With so many picturesque places to view the changing fall colors in northern Virginia, the thought might have crossed your mind that you don’t actually know why leaves morph into these bright colors each year.

Get a refresher course on the scientific details of how and why leaves put on such a display each autumn and then impress your friends the next time you walk past a maroon-colored maple or a bright yellow birch tree (these are our five favorite trees for fall color).

Recipe For Vibrant Fall Colors

To achieve optimum fall vibrancy, certain elements are necessary.

  • A spring and summer where trees received plenty of moisture and didn’t suffer from heat stress, diseases or pests (drought or stress can cause the leaves to change color and/or drop early), and
  • Cooler and darker fall nights with dry, warm and sunny days (but without frost, which can cause an end to the fall foliage)

Leaf Color Change: The Scientific Formula

Leaves are mostly green throughout the spring and summer months, thanks to the chlorophyll that helps provide nutrients to the tree through a process called photosynthesis. As the days get shorter and the nights get longer, less sunlight hits the leaves, slowing the production of chlorophyll.

Without the presence of chlorophyll to block them, other pigments in leaves begin to show their colors. You’ll see the yellow, gold, and orange colors of xanthophyll and carotene on trees like birches and elm trees.

Bright sunny days followed by dark cool nights produce anthocyanins in trees like maples, dogwood, and sumac. These red and purple pigments are caused by a combination of chlorophyll, excess sugars in the leaves, and bright sunlight.

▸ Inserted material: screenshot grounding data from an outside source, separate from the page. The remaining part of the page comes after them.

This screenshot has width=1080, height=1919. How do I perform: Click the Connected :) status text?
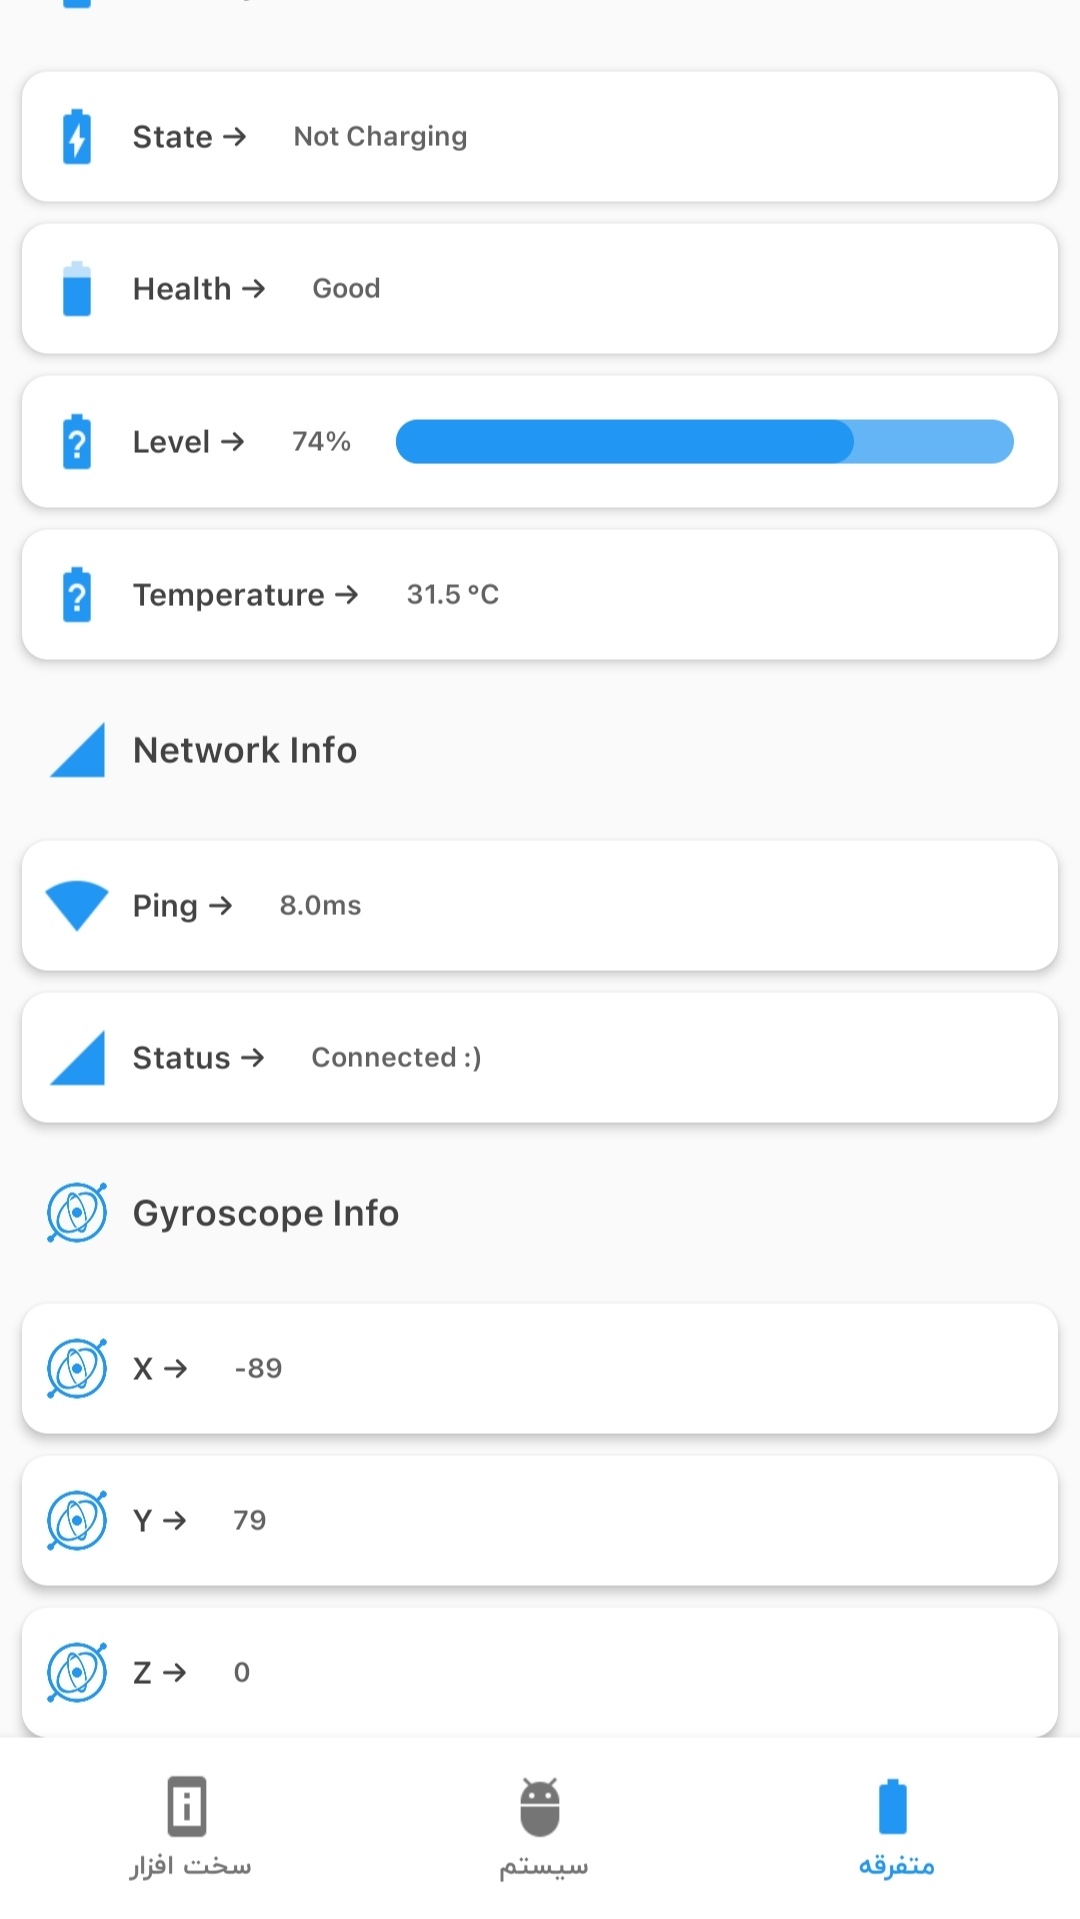pos(396,1058)
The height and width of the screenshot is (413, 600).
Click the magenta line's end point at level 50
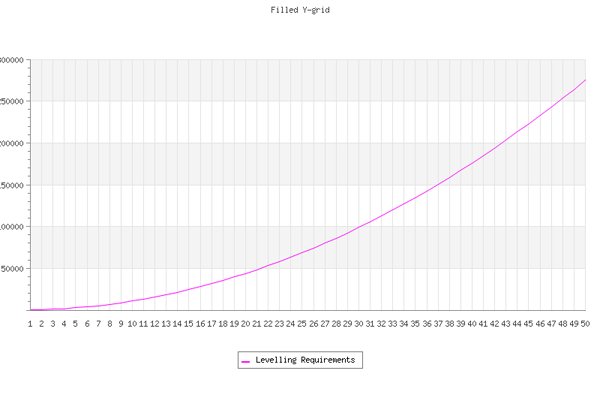click(x=585, y=80)
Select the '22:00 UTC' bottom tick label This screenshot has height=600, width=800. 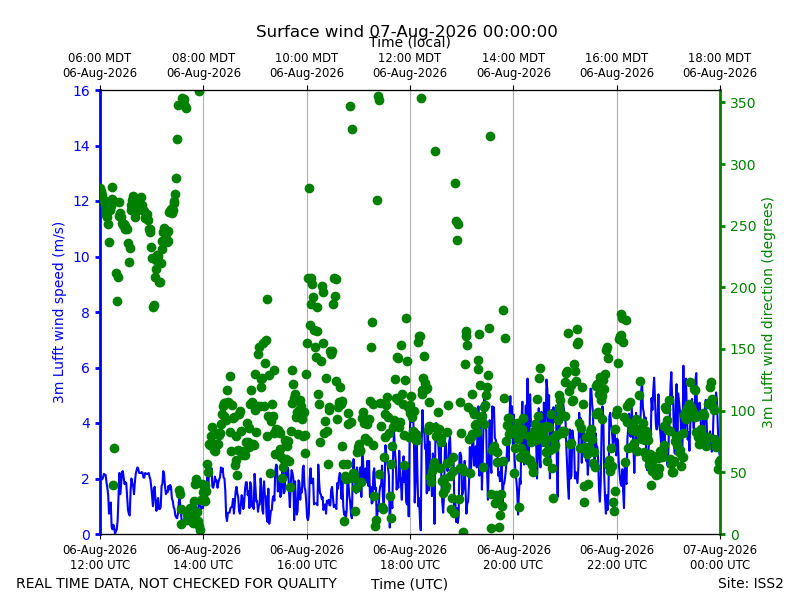[617, 565]
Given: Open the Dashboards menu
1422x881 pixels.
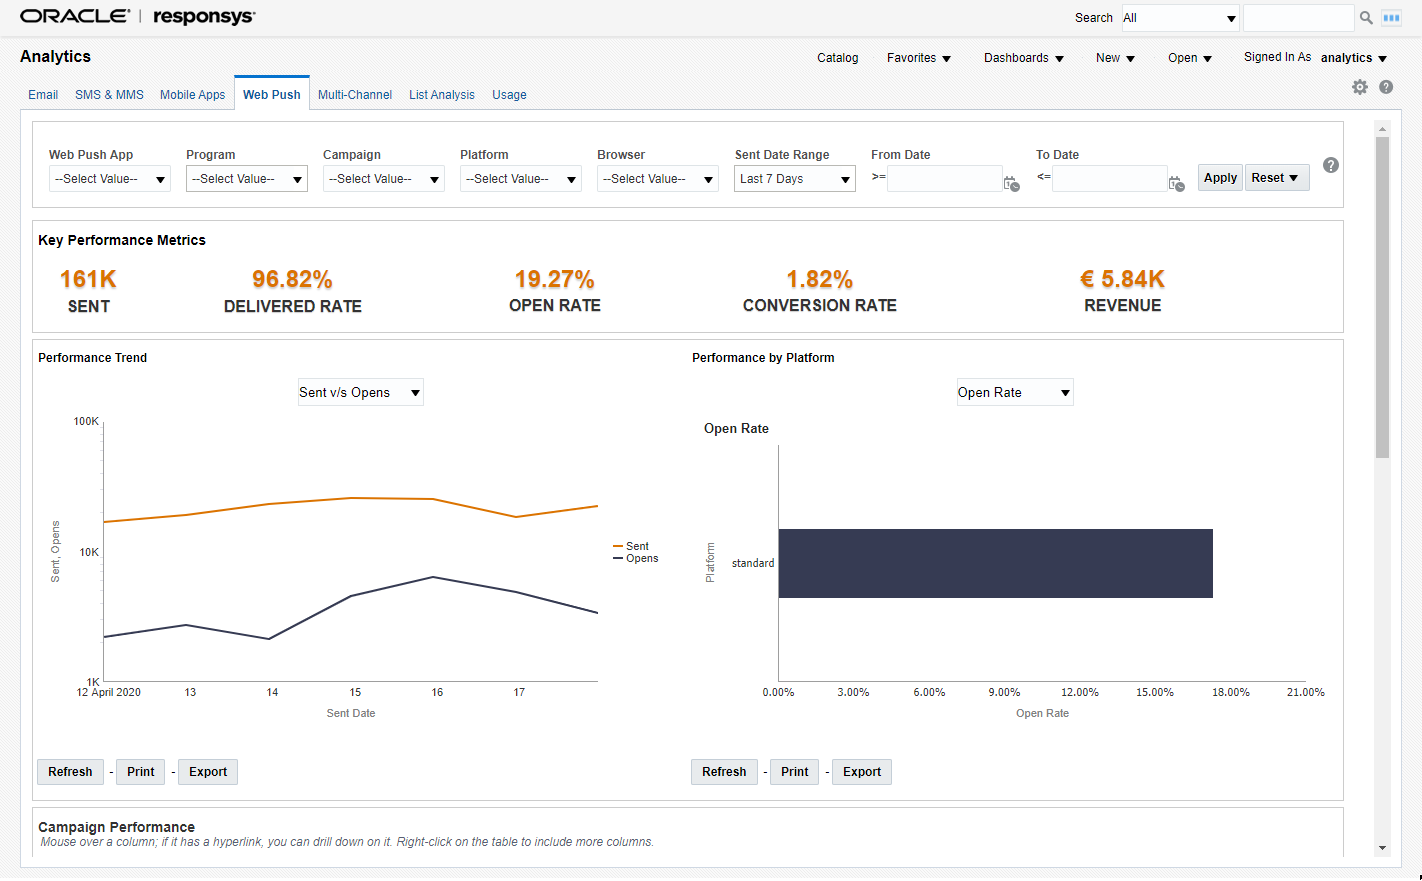Looking at the screenshot, I should 1023,58.
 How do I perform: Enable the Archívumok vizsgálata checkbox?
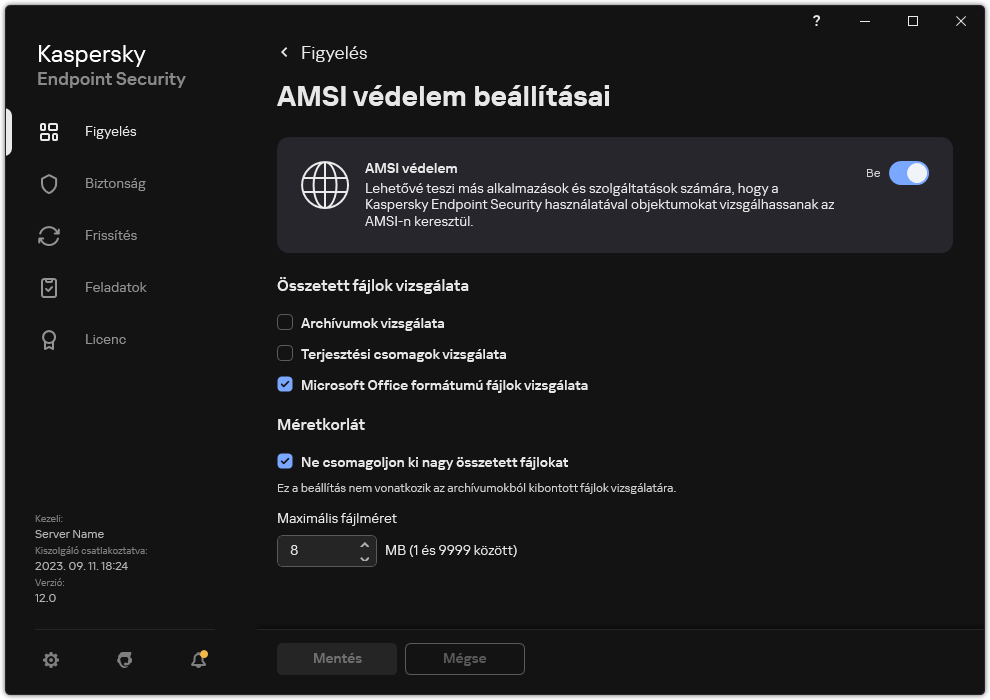pyautogui.click(x=284, y=322)
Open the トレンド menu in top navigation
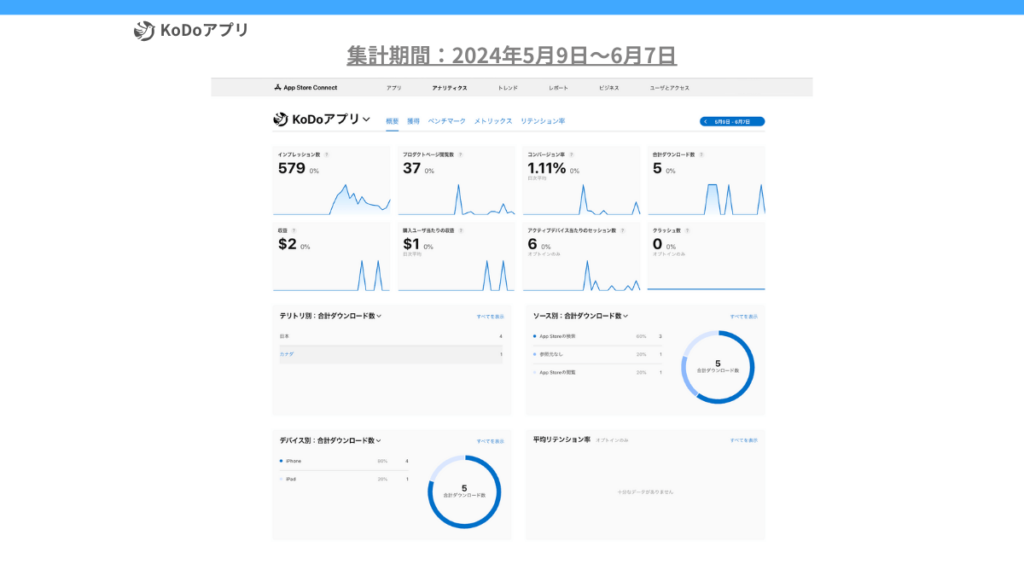 point(508,88)
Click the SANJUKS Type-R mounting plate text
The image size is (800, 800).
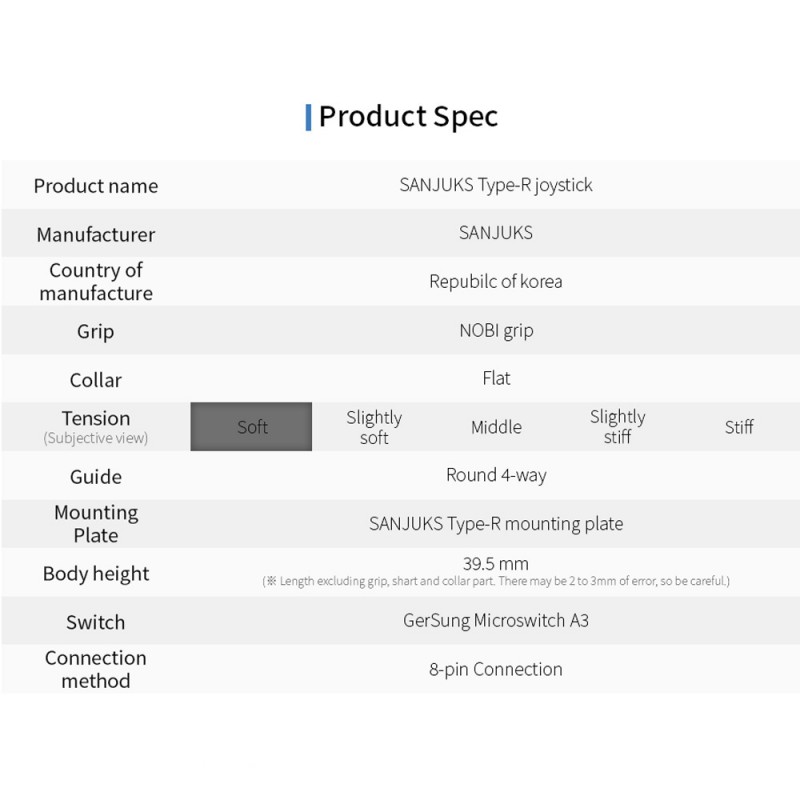click(496, 524)
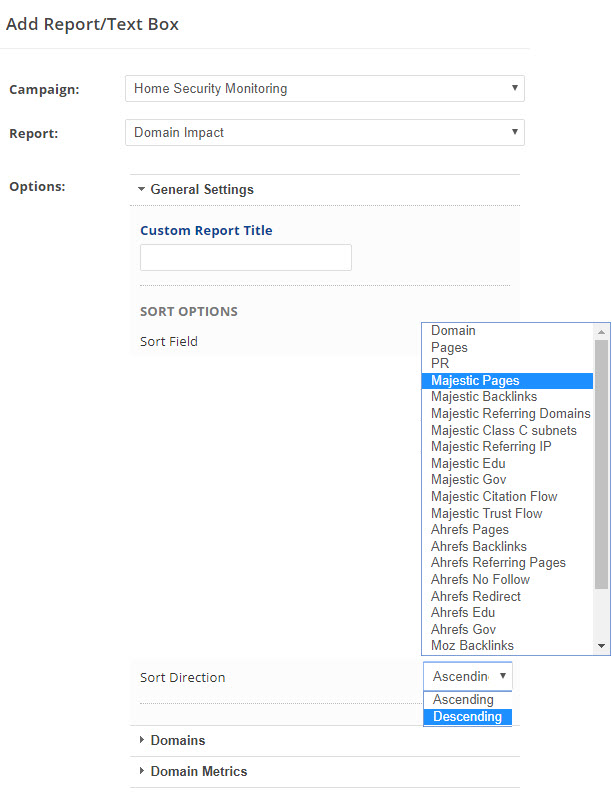Select Domain from the sort field list
Image resolution: width=612 pixels, height=793 pixels.
point(453,331)
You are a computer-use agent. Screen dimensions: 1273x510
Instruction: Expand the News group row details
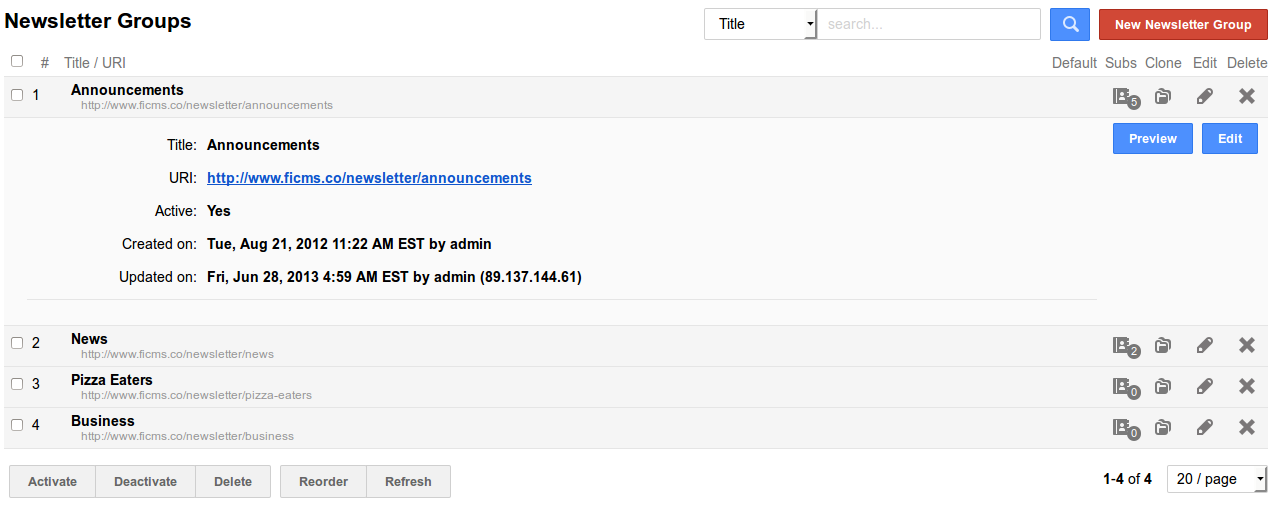tap(90, 339)
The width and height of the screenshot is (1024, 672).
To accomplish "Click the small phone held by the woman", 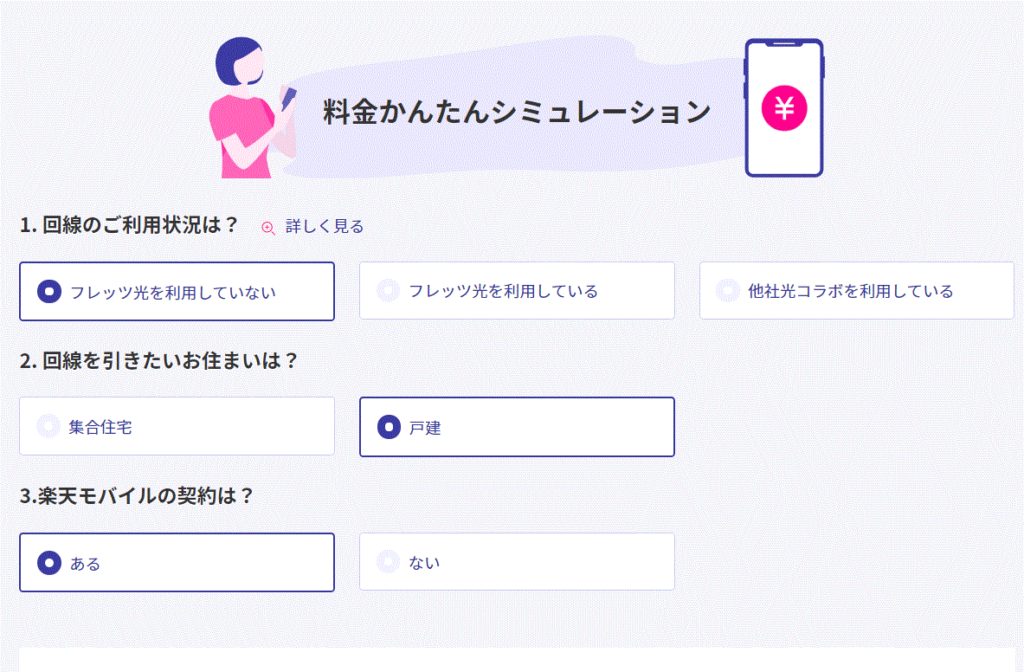I will coord(288,98).
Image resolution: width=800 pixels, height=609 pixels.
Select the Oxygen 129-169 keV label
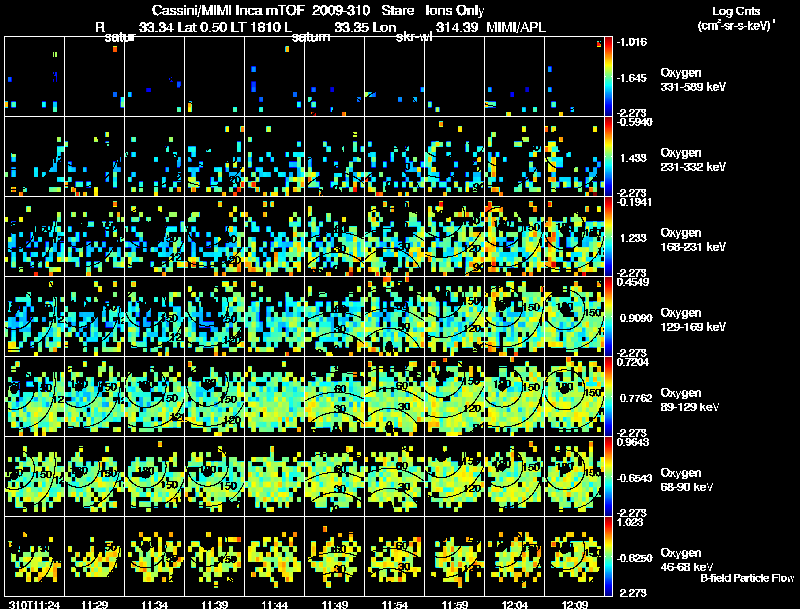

If the nights are warmer than usual, the colors will appear muted. But if the nights are cool and crisp (but not freezing), the colors will be bold and bright.

It Wouldn’t Be Fall Without Fallen Leaves

The longer nights also stimulate cells to grow where the leaf meets the stem. This is called the abscission layer, and as the cells build up, the connection between the stem and leaf grows weaker, eventually causing the leaf to fall to the ground.

Enjoy the Fall Leaf Colors

While trees might be a more popular attraction during the spring months (cherry blossom festival, anyone?), they are just as beautiful – and certainly more colorful – during the fall season. And you still have some time before it peaks – with the warmer summer and late fall weather that we’ve been having, colors aren’t expected to be at their most vibrant until November.